The prior two months were revised lower by 66,000 jobs than previously reported.
Photo: Bloomberg
Average hourly earnings rose 0.2 percent last month, following a similar gain in April, but the unemployment rate fell to a 16-year low of 4.3 percent.
Despite the disappointing data, market participants still largely anticipate the US Federal Reserve to raise rates at its June 13 and 14 meeting, with traders expecting a 90.7 percent chance of a quarter-point hike, according to Thomson Reuters data.
“It’s certainly surprising.
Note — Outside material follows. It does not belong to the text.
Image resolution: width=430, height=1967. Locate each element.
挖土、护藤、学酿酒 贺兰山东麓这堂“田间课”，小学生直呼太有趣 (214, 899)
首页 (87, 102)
It doesn’t really correlate well with virtually all the other data on the labor market that we’re seeing,” said Russell Price, senior economist at Ameriprise Financial Services Inc in Troy, Michigan.
However, the modest increase could raise concerns about the economy’s health after GDP growth slowed in the first quarter and a string of softening data this week, including reports on housing and auto sales.
The US economy needs to create 75,000 to 100,000 jobs per month to keep up with growth in the working-age population.
Job gains are slowing as the labor market nears full employment.
The Dow Jones Industrial Average on Friday rose 62.11 points, or 0.29 percent, to 21,206.29, the S&P 500 gained 9.01 points, or 0.37 percent, to 2,439.07 and the NASDAQ Composite added 58.97 points, or 0.94 percent, to 6,305.80.
For the week, the S&P rose 0.95 percent, the Dow added 0.59 percent and the NASDAQ gained 1.54 percent.
Industrials, up 0.49 percent, and technology, up 1.04 percent, were the best performing sectors.
The tech sector has been the top performer among the major S&P sectors, with a gain of 21.26 percent so far this year.
The tech sector was led by Broadcom Ltd, which rose more than 8 percent to hit an all-time high of US$253.76, after the chipmaker’s quarterly results beat analysts’ expectations.
Shares of financials, which benefit from higher interest rates, fell as much as 0.9 percent after the jobs data sparked some worry the Fed could become cautious after this month’s meeting, and closed down 0.37 percent.
Energy performed the worst, down 1.18 percent.
Brent oil tumbled below US$50 per barrel on worries that US President Donald Trump’s decision to abandon a climate pact could spark more crude drilling in the US and worsen a global glut.
Lululemon Athletica Inc jumped 11.5 percent to US$54.29 after the athletic apparel maker’s quarterly profit beat estimates.
Advancing issues outnumbered declining ones on the New York Stock Exchange by a 1.34-to-1 ratio; on NASDAQ, a 2.07-to-1 ratio favored advancers.
The S&P 500 posted 28 new 52-week highs and 11 new lows; the NASDAQ Composite recorded 82 new highs and 70 new lows.
About 6.37 billion shares changed hands in US exchanges on Friday, compared with the 6.65 billion daily average over the past 20 sessions.